The payday-loan business has created numerous jobs on the Modoc Reservation in Miami, Oklahoma, Bill Follis, the chief of the Modoc tribe since 1974, told The Wall Street Journal in an article published on February 10, 2011. "We don't want to brag," Follis, a former loan officer at a bank, said last year. "But it's good."
The April 2 lawsuit in U.S. District Court in Nevada is the second in seven months filed by the FTC against a payday lender that has used sovereign immunity as a defense against legal action by state authorities. The most recent lawsuit alleges the payday lending services misrepresented and inflated fees, and violated legal lending practices stipulated by the Federal Trade Commission Act. The lawsuit is against a "web of defendants, including AMG Services, Inc., three other Internet-based lending companies, seven related companies, and six individuals," an FTC press release states.
"According to the FTC, the defendants also violated the Truth in Lending Act by failing to accurately disclose the annual percentage rate and other loan terms; and violated the Electronic Fund Transfer Act by illegally requiring consumers to preauthorize electronic fund transfers from their accounts," the release states.

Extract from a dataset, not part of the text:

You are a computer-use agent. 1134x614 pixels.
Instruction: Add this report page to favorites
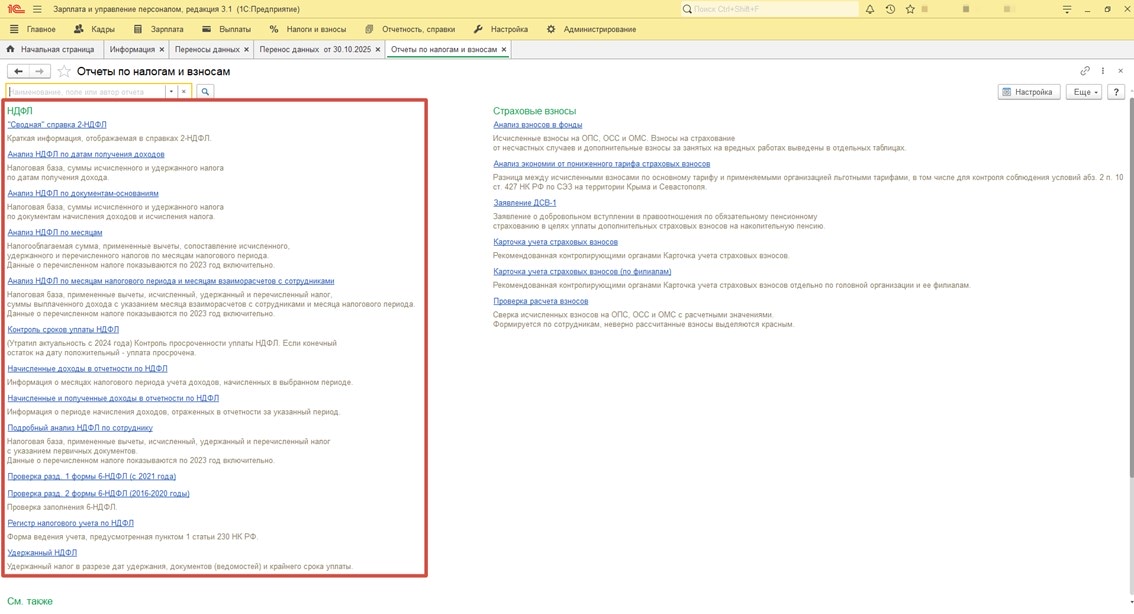(x=64, y=72)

In previous cases against tribal payday loan operations, the judge has sided with the Indian Nations. On February 13, the District Court from the Colorado Supreme Court ruled in favor of the Miami Tribe of Oklahoma and the Santee Sioux Nation, which operates SFS Inc., that they are exempt from government oversight. “The Miami and Santee people are the ones we must trust, as long as Congress lets us trust them, to know what kinds of business relationships are in their best interests,” District Court Judge Morris B. Hoffman said, reported Indian Country Today Media Network in the February 15 article Tribes' Payday Loan Operations Upheld. “They do not need the guidance of the State of Colorado, through either its law enforcement officials or its courts.”
Barry Brandon, executive director of the Native American Fair Commerce Coalition, supported the Colorado decision, reported NewsOK.com. “The court got it right,” he said in March. The tribes are not Coalition members.
The FTC has requested the court order an immediate injunction on payday loans while the agency pursues its case against the defendants.